Retype every record below exactly as it appears.
▬▬▬▬▬▬▬▬▬▬
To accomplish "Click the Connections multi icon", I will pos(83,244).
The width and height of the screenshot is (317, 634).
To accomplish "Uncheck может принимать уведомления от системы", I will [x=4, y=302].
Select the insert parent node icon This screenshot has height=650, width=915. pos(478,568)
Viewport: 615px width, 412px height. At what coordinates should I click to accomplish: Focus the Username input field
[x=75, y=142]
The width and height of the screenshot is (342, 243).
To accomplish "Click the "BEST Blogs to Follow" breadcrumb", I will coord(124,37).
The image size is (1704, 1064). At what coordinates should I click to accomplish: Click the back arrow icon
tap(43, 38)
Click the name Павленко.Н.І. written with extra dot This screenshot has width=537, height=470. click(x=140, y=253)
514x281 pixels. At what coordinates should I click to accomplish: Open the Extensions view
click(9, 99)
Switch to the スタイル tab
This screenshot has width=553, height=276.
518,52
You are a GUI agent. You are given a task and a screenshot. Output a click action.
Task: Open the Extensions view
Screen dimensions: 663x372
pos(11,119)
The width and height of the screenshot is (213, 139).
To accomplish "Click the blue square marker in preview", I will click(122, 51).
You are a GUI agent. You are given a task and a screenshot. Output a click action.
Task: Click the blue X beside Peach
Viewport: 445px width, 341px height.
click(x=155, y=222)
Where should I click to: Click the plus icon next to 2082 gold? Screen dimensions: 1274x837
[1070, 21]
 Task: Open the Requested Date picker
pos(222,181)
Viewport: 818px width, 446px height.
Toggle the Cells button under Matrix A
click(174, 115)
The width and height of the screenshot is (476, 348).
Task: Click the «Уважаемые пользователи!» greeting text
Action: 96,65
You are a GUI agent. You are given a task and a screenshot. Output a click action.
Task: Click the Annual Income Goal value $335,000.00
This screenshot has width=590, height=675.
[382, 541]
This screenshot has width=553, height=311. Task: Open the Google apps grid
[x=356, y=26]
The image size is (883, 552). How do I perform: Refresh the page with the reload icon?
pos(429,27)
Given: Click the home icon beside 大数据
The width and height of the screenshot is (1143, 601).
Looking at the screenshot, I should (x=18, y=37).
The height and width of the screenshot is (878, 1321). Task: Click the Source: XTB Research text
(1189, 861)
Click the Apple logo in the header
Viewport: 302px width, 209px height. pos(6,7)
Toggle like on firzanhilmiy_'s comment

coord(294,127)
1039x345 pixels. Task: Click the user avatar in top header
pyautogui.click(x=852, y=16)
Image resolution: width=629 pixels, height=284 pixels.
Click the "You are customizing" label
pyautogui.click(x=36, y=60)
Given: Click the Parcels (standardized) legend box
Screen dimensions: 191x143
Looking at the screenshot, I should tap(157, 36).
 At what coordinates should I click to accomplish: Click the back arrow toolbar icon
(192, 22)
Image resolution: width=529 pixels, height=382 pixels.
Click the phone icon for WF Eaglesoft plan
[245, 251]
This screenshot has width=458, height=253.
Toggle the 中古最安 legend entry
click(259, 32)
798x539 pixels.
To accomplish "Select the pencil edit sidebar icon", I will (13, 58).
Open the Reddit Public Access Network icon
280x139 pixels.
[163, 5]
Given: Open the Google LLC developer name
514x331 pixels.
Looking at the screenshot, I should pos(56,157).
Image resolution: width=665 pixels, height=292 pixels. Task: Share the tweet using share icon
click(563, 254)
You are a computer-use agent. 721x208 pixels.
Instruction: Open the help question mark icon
▬▬▬▬▬▬▬▬▬▬
SOLUTION:
To accomplish "Click the Connections multi icon", I will pos(83,244).
The width and height of the screenshot is (317, 634).
To accomplish "Uncheck может принимать уведомления от системы", I will [x=4, y=302].
Select the insert parent node icon This screenshot has height=650, width=915. pos(478,568)
Viewport: 615px width, 412px height. At what coordinates should I click to accomplish: Focus the Username input field
[x=75, y=142]
The width and height of the screenshot is (342, 243).
To accomplish "Click the "BEST Blogs to Follow" breadcrumb", I will coord(124,37).
The image size is (1704, 1064). At what coordinates should I click to accomplish: Click the back arrow icon
tap(43, 38)
Click the name Павленко.Н.І. written with extra dot This screenshot has width=537, height=470. click(x=140, y=253)
514x281 pixels. At what coordinates should I click to accomplish: Open the Extensions view
click(9, 99)
Switch to the スタイル tab
This screenshot has width=553, height=276.
518,52
You are a GUI agent. You are given a task and a screenshot. Output a click action.
Task: Open the Extensions view
Screen dimensions: 663x372
pos(11,119)
The width and height of the screenshot is (213, 139).
To accomplish "Click the blue square marker in preview", I will click(122, 51).
You are a GUI agent. You are given a task and a screenshot. Output a click action.
Task: Click the blue X beside Peach
Viewport: 445px width, 341px height.
click(x=155, y=222)
Where should I click to: Click the plus icon next to 2082 gold? Screen dimensions: 1274x837
[1070, 21]
 Task: Open the Requested Date picker
pos(222,181)
Viewport: 818px width, 446px height.
Toggle the Cells button under Matrix A
click(174, 115)
The width and height of the screenshot is (476, 348).
Task: Click the «Уважаемые пользователи!» greeting text
Action: 96,65
You are a GUI agent. You are given a task and a screenshot. Output a click action.
Task: Click the Annual Income Goal value $335,000.00
This screenshot has width=590, height=675.
[382, 541]
This screenshot has width=553, height=311. Task: Open the Google apps grid
[x=356, y=26]
The image size is (883, 552). How do I perform: Refresh the page with the reload icon?
pos(429,27)
Given: Click the home icon beside 大数据
The width and height of the screenshot is (1143, 601).
Looking at the screenshot, I should (x=18, y=37).
The height and width of the screenshot is (878, 1321). Task: Click the Source: XTB Research text
(1189, 861)
Click the Apple logo in the header
Viewport: 302px width, 209px height. pos(6,7)
Toggle like on firzanhilmiy_'s comment

coord(294,127)
1039x345 pixels. Task: Click the user avatar in top header
pyautogui.click(x=852, y=16)
Image resolution: width=629 pixels, height=284 pixels.
Click the "You are customizing" label
pyautogui.click(x=36, y=60)
Given: Click the Parcels (standardized) legend box
Screen dimensions: 191x143
Looking at the screenshot, I should tap(157, 36).
 At what coordinates should I click to accomplish: Click the back arrow toolbar icon
(192, 22)
Image resolution: width=529 pixels, height=382 pixels.
Click the phone icon for WF Eaglesoft plan
[245, 251]
This screenshot has width=458, height=253.
Toggle the 中古最安 legend entry
click(259, 32)
798x539 pixels.
To accomplish "Select the pencil edit sidebar icon", I will (13, 58).
Open the Reddit Public Access Network icon
280x139 pixels.
[163, 5]
Given: Open the Google LLC developer name
514x331 pixels.
Looking at the screenshot, I should pos(56,157).
Image resolution: width=665 pixels, height=292 pixels. Task: Share the tweet using share icon
click(563, 254)
You are a computer-use agent. 721x208 pixels.
Instruction: Open the help question mark icon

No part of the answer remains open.